Все уставились на тщедушного Сбоева. Фрол удивленно рыгнул. Скорик побледнел и часто заморгал. А плотный, с красным оплывшим лицом Кабанов, сказал:
– Внимание, тормози заранее.
– Когда это было? – спросил Виталик.
– Пардон, – Сбоев отошел к краю крыльца и, нагнувшись, облевал цветы. Вытерев рот рукавом замызганной ветровки, вернулся и сказал: – После полуночи это было.
– Да, поди померещилось, – с усмешкой перебил и отмахнулся Виталик.
Сбоев обиженно поправил очки с дужкой, перевязанной скотчем и трещиной на левом дымчато-сером стекле. Его часто видели у торгового центра «Берлин», он рылся в мусорных контейнерах.
– В первом часу я встретил Палёного около «Ивушки».

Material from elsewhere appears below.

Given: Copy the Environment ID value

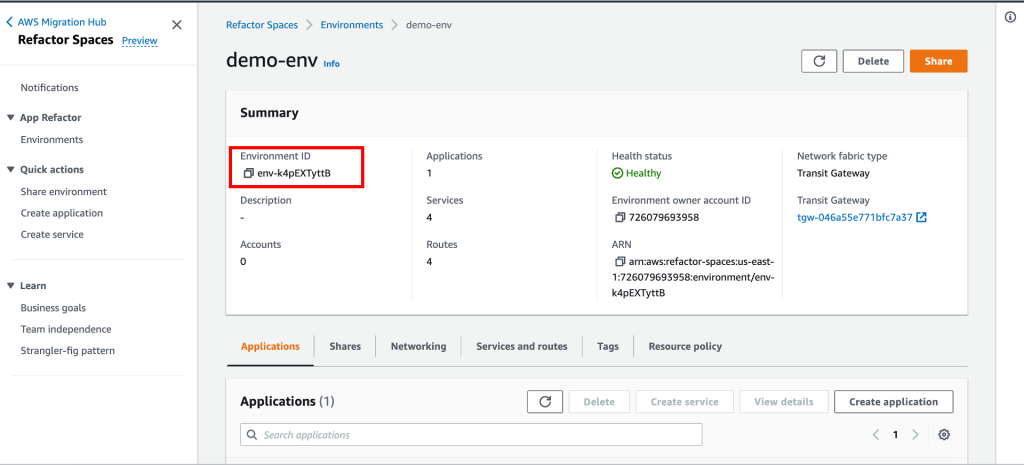Looking at the screenshot, I should pyautogui.click(x=249, y=173).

– И что он? – спросил Скорик, напряженно заглядывая в серое похмельное лицо очкарика.
– Он брел в сторону гаражей. Я его окликнул… пардон, – отойдя и исторгнув из себя на газон, Сбоев вернулся.
– Ну и? – торопил Скорик, охваченный состоянием уже виденного и слышанного.
– Он тормознул у ларька. Подхожу, спрашиваю, как он вообще? А он… – Сбоев отошел, из него еще выхлестнуло, он крякнул и вернулся: – не узнал он меня. Он и себя не узнал бы. Такой он был… никакой. Он стал бормотать. Говорю: « Что-то? Я тебя не понимаю» А он знай себе, бормочет под нос. Словно молится или кается. И смотрит на меня так, словно выглядывает из глубокой ямы. Так-то вот.
Все переглянулись.
– Что же он там такое бормотал? Неужели ты ничего не разобрал? – спросил Виталик.
– Кое-что все-таки разобрал, – сказал Сбоев.
– И что же? – рыгнул Фрол.
– Секундочку… – тряхнув указательным пальцем, Сбоев отошел и вскоре вернулся, вытирая рот тыльной стороной ладони: – Как же он там? Ага… вот: ««Земля-землица, дай картошке уродиться. Пусть растет она большая пребольшая, не гния и не плошая»
– Так и сказал? – спросил Виталик, недоверчиво скривив рот.
Сбоев отошел, бурно стравил на цветы и, как ни в чем не бывало, вернулся:
– Так и сказал. Да, и еще этот запах от него…
– Запах? – вглядываясь в очкарика, Скорик почувствовал, как затылок и предплечья вымораживает, а ноги слабеют. – Чем же он пахнет?
– Погребом, – Сбоев задумчиво вытер рот тыльной стороной ладони и покивал. Вот именно: сырым холодным погребом.
– Я же говорю: розовые слоны и черти на ободе унитаза, – усмехнулся Виталик.
Фрол протяжно и печально рыгнул.
– Трансформация трансформаторов, – сказал багровый мордастый Кабанов. – Слушайте радио, остальное видимость.
– Скорый, ты чего такой? – заметил Виталик, заглядывая Скорику в лицо.
– Какой? – Скорик растерянно посмотрел на Виталика, словно тот застал его врасплох.